Ok here r my first set of questions. 
1. What type and size/power of generator should I get?
2. What do I need for black and gray tanks (ie. Chemicals, hoses etc.)
3. What do I need to know about towing and is my 1/2 ton gmc sierra 5.3L enough to tow. 
4. What Should i do first on my new(to me) trailer. 
5. Anything I should know about my 2004 outback 25rss.


----------



## russ&katie (May 8, 2010)

1. where you using camper that you need generator? Most places have electric.
2. good deodorizer and long enough hose to reach. maybe extra 10' extension.
3. I pull my 2004 28rss with GMC Yukon 5.3 no problem. I would spend the money for good w/d bars though.
4. spend some time getting to know the trailer, become one with the trailor :} get ideas from here on modifying it to make things easier. tap the experience that is on here. There is no dumb questions, and someone else has almost always experienced the problem first and can help.
5. Outbacks are the best.


----------



## hautevue (Mar 8, 2009)

Have fun learning the lingo you'll see here:
TT = a Travel Trailer
TV = Tow Vehicle
DW = Dear Wife
DH = Dear Husband
wd = weight distribution, as in hitch or bars or whatever
AC = in caps means Air Conditioner. In lower case means alternating current.
genset = a gas-powered electric generator
shore power = the provision of electricity for your TT in the campground (or at your home, for that matter).

I'm sure others can add to this list...


----------



## CamperAndy (Aug 26, 2004)

For the sewer hose do not go cheap as you will regret it, just think of Robin Williams and the movie RV. Get a Rhino sewer hose kit.


----------



## Up State NY Camper (Apr 7, 2010)

CamperAndy said:


> For the sewer hose do not go cheap as you will regret it, just think of Robin Williams and the movie RV. Get a Rhino sewer hose kit.


I've been using a cheapo since my first trailer. tic toc tic toc..... Every time I flush I cringe. I know I have to get a better hose. My uncle has one of those that is stiff and extends like a flexible straw. Is that made by Rhino? It seems like a really good quality hose. When you bend it, it stays in that shape.


----------



## CamperAndy (Aug 26, 2004)

Up State NY Camper said:


> For the sewer hose do not go cheap as you will regret it, just think of Robin Williams and the movie RV. Get a Rhino sewer hose kit.

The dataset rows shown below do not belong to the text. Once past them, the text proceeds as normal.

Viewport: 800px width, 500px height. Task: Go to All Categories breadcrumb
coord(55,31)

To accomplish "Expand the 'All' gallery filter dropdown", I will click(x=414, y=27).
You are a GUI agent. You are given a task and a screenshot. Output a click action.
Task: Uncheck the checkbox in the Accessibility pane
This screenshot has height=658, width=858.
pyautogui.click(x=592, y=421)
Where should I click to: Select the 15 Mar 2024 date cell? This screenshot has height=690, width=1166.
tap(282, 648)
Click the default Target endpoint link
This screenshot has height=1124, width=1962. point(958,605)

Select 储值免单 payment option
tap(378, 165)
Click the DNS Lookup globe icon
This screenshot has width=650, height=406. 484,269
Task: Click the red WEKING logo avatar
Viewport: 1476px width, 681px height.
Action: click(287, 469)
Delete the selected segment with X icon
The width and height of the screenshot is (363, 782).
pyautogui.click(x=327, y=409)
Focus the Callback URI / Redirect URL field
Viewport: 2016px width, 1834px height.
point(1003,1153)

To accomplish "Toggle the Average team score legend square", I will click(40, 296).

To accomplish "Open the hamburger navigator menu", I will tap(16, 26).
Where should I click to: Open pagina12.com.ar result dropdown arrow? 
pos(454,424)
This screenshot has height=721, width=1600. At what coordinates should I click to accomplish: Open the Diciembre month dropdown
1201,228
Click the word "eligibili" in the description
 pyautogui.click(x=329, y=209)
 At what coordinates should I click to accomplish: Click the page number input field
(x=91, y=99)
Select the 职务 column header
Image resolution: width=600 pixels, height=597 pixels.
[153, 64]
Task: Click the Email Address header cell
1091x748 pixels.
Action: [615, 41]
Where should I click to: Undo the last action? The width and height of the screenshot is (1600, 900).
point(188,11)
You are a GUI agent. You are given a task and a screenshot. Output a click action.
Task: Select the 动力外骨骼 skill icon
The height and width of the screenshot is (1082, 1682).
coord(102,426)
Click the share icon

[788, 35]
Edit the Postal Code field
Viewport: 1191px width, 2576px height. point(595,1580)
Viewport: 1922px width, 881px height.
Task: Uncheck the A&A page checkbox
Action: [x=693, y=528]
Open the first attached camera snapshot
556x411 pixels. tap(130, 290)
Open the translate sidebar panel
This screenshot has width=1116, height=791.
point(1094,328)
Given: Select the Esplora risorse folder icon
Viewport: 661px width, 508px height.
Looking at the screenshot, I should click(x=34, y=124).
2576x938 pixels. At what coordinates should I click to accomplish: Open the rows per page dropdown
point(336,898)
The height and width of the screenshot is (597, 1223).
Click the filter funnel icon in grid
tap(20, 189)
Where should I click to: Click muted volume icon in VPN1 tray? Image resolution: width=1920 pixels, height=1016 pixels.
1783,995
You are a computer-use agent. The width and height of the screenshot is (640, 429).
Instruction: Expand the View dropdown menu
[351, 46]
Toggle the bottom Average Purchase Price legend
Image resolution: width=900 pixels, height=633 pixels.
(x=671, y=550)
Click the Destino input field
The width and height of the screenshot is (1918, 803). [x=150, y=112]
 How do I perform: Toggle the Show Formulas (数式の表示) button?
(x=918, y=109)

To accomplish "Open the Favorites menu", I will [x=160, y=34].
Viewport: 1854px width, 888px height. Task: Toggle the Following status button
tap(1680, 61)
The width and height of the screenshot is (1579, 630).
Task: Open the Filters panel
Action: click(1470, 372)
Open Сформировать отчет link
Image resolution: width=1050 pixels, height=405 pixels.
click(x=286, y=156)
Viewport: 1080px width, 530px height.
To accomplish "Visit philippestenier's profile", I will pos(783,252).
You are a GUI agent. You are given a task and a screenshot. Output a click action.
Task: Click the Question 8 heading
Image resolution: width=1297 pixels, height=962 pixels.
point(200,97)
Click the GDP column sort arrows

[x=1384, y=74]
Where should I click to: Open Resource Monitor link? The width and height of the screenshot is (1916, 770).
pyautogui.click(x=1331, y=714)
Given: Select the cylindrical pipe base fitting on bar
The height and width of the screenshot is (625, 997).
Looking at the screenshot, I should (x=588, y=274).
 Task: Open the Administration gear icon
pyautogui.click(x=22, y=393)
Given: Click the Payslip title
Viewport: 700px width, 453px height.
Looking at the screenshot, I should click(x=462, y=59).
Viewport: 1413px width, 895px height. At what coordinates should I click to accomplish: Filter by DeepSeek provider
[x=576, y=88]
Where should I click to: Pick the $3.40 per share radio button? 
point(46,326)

I've been using a cheapo since my first trailer. tic toc tic toc..... Every time I flush I cringe. I know I have to get a better hose. My uncle has one of those that is stiff and extends like a flexible straw. Is that made by Rhino? It seems like a really good quality hose. When you bend it, it stays in that shape.
[/quote]

That would in fact be a Rhino hose. No more stinky slinky chasing you around the dump station.


----------



## Nathan (Jan 2, 2007)

Ok, so you are new to camping....

Here's my recommendation:

Get a sewer hose (the Rhino brand is great, but anything will work for a weekend), a water hose (make sure it's drinking water safe... You can get them in different colors, but RV ones are white and you'll get strange looks if you hook up a green or black one even though they may be just as good), some black tank chemicals (and RV store will have them as will walmart and other places), and a nice pad of paper (with pencil or pen....).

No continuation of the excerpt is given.